In einer Stadt mit knapp 400 kommerziellen Adressen, wie sie der Landesverband zuletzt ermittelte, blieben so viele auch jetzt „ohne einen sichtbaren Marktplatz“, moniert Anemone Vostell. Dabei finanzierten viele Galerien ihre Teilnahme an Kunstmessen, indem sie sowohl Etabliertes als auch Experimentelles verkauften, weiß sie aus Erfahrung und fordert einen demokratischen Ort für beides.

Nun hat die Preview, ähnlich wie die abc, über Jahre ihr Profil geschärft.
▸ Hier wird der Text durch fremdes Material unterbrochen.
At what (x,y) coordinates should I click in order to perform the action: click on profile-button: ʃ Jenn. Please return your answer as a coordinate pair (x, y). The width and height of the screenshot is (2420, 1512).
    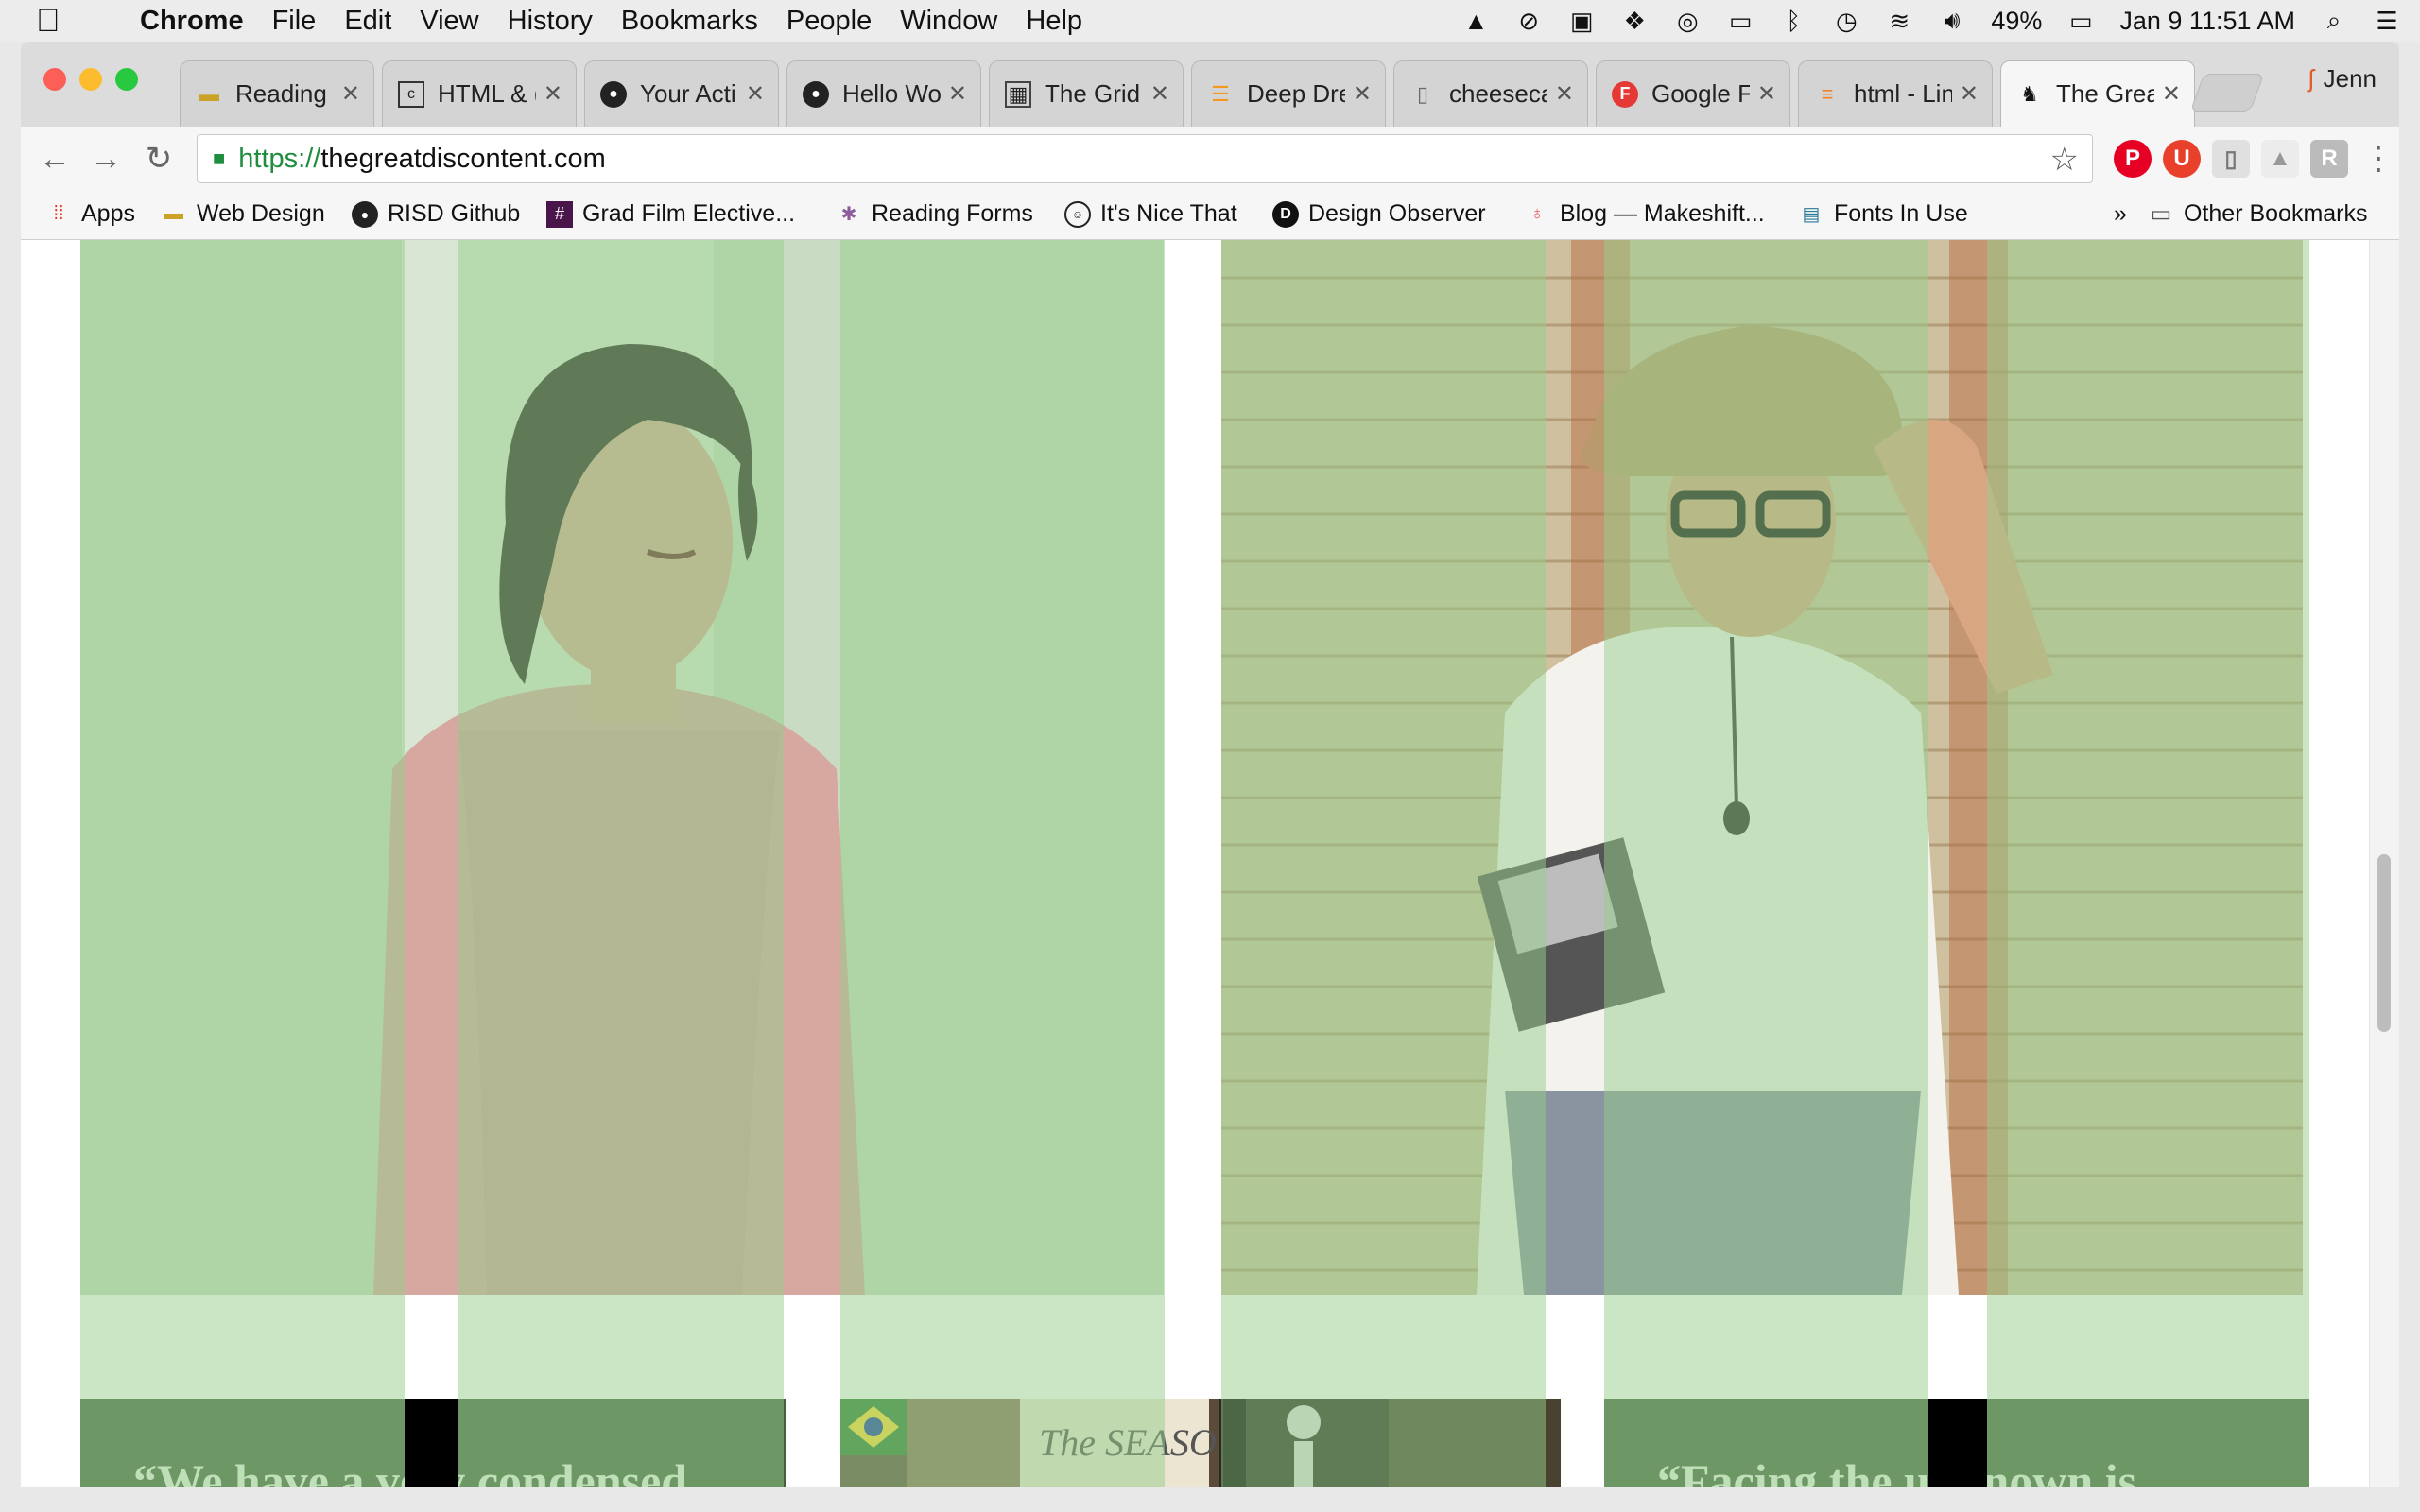
    Looking at the image, I should click on (2342, 79).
Eine Neuausrichtung braucht länger als jene Phase, die zwischen dem Bekenntnis zur gemeinsamen Art Week und dem Bewerbungsschluss zur Messe lag. Zumal es sich vor allem dem Engagement und wohl auch der Hartnäckigkeit ihres Organisationsteams verdankt, dass man sich überhaupt an einem Tisch versammelt hat. Und doch zeigt der Blick nach Köln, Madrid oder Paris, dass alle zentralen Messen mit Kunst der jüngeren Vergangenheit handeln. Mit einem Fokus allein auf der aktuellsten Produktion wird es Berlin selbst als Standort der Produzenten auf Dauer nicht zum Messeplatz schaffen.